I glanced at Sol before joining Bromasta at the table. “My life’s actually been pretty good,” I said. “I’m not saying that I never thought about you or hated you for leaving. I certainly didn’t think you were in another world.”

He took from his pocket a notebook bound in battered leather and held together with a silver cord. He opened it to a wallet-size photograph, which had been tucked between the pages. “It’s the only one I have,” he said, and handed me the picture.

It was my second-grade portrait, the one with the blue turtle-neck and missing front teeth. “Where’d you get it?”

“I have my sources,” he replied. “I always knew how beautiful you’d grow up to be, and I was right. How could you not, when your mother was the most beautiful woman in the world?”

I handed back the picture, suddenly self-conscious of Sol seeing my toothless grin.

“Parting with you and Jaylan was the hardest thing I’ve ever done.”

“You did what you had to do,” I said. “Now it’s my turn. The Solenetta is a part of me. I have a responsibility to keep it safe.”

He watched me intently and a look of pain entered his eyes like when he’d spoken of my mother. “Why did we ever give you up?”

“Because you had to,” I said. I offered him my hand. “A truce?”

It was like looking in a mirror when he smiled. “Of course,” he replied, and shook back.

His touch broke something inside me. This was my
father
.

“Okay,” I said. After a moment, my hand fell back to the table. “Now how the hell are we going to get this thing back?”

TWENTY-FOUR

S
ol drew a map of the streets around Malone’s safe house, and we huddled around it on the kitchen table.

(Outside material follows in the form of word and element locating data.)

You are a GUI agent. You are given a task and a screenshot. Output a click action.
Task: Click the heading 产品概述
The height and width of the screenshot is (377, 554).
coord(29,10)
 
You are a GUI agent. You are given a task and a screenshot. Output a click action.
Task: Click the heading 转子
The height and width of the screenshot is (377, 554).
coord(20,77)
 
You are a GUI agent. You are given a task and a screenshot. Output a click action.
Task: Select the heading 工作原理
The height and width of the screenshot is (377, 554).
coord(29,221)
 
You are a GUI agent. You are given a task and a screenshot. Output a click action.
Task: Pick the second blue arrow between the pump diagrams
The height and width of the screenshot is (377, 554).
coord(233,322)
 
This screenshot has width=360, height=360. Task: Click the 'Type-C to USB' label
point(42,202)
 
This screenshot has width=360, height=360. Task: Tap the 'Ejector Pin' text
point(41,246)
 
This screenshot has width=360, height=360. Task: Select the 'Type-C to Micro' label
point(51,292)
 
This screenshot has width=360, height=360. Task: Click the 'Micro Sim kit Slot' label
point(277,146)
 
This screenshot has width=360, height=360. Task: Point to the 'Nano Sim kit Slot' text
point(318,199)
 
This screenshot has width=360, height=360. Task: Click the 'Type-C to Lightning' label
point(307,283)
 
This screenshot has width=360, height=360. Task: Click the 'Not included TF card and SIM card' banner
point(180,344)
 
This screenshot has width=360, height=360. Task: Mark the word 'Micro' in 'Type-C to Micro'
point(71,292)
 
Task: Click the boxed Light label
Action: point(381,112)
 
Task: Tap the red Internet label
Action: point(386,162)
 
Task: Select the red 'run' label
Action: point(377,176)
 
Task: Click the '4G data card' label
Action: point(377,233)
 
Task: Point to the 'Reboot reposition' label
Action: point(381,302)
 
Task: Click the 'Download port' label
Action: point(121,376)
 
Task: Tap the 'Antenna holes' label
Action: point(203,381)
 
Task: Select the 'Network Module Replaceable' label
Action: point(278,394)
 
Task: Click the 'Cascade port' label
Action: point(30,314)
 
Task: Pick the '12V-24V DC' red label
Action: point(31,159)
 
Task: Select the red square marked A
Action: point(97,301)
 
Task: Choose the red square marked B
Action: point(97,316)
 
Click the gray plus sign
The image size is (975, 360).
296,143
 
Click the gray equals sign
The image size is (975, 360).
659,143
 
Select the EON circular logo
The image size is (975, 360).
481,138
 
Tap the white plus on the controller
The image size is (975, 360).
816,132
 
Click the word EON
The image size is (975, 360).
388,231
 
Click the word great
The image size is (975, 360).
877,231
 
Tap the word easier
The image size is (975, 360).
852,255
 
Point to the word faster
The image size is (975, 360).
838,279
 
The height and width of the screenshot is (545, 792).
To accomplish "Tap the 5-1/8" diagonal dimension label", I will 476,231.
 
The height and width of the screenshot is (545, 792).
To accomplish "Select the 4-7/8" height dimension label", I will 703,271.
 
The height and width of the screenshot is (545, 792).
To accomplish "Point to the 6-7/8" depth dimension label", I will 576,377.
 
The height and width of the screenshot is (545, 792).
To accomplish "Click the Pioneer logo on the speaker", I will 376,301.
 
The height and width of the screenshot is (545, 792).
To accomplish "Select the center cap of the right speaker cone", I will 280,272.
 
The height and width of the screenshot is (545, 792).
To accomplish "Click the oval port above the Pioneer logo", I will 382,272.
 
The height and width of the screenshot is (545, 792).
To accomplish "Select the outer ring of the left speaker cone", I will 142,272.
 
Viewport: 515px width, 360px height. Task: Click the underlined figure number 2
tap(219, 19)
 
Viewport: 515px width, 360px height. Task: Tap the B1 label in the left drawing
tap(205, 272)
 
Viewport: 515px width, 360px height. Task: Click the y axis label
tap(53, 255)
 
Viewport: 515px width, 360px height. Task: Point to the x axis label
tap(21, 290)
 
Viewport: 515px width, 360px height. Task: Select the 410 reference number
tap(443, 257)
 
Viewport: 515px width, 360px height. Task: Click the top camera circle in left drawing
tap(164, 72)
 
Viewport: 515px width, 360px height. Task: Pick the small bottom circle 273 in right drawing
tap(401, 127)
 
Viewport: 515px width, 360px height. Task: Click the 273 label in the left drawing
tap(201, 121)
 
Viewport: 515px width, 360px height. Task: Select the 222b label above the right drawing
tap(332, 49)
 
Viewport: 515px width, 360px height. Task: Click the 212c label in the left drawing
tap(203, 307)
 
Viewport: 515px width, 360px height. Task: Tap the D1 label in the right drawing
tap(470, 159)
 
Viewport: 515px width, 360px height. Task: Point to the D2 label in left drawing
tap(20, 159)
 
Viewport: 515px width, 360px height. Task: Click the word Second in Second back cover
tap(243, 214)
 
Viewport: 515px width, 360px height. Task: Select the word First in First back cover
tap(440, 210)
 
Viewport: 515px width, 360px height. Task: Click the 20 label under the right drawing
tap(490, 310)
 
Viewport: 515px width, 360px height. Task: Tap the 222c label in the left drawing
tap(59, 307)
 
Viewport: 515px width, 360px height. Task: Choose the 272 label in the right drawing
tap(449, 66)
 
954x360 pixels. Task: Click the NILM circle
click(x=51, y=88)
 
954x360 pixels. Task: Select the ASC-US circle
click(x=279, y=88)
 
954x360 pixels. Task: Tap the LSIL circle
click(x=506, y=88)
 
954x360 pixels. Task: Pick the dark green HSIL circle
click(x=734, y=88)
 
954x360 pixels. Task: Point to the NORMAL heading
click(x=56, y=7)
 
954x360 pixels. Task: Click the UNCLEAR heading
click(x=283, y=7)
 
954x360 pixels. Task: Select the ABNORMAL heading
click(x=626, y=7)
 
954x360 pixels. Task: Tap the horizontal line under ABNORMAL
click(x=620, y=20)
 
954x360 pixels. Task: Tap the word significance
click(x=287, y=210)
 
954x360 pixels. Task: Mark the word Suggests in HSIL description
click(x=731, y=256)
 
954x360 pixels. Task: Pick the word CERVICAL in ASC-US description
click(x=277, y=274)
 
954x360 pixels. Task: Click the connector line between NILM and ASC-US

“Cloaks on as soon as you’re in position,” he said, again pointing to our marks in the alley behind the hideout. “Mia, you’re in charge of supplies. Stay close to me or Delane. Under no circumstance does anyone pass by the eye out front.”

“And me?” asked Bromasta.

Since calling our truce, Bromasta had barely moved from my side, but he seemed resigned to the fact that I was going to Malone’s, and for that I was grateful.

“You really shouldn’t come,” said Sol. “You’re a dead man if you’re spotted out there.”

“One could say the same for you,” Bromasta replied.

“But my face isn’t plastered across every reward board in town.”

This was interesting news.

“Is that
true
?” I gasped.

Bromasta made a sound in the back of his throat that might have been a “yes.” So my father was a wanted outlaw. It was actually pretty cool.

“What did you do?”

Bromasta shuffled, uncomfortable in the spotlight. “I put the Solenetta far from the Suzerain’s reach.”

“And wiped out one of his demon armies on the Theadery Plains,” said Delane. “The Suzerain doesn’t forgive and forget.”

So Sol had been right. My father was a legend. And by the sound of it, a hell-raising legend at that. “You really did that?” I asked, impressed.

Bromasta raised an eyebrow and scowled at Delane. “It was a long time ago.”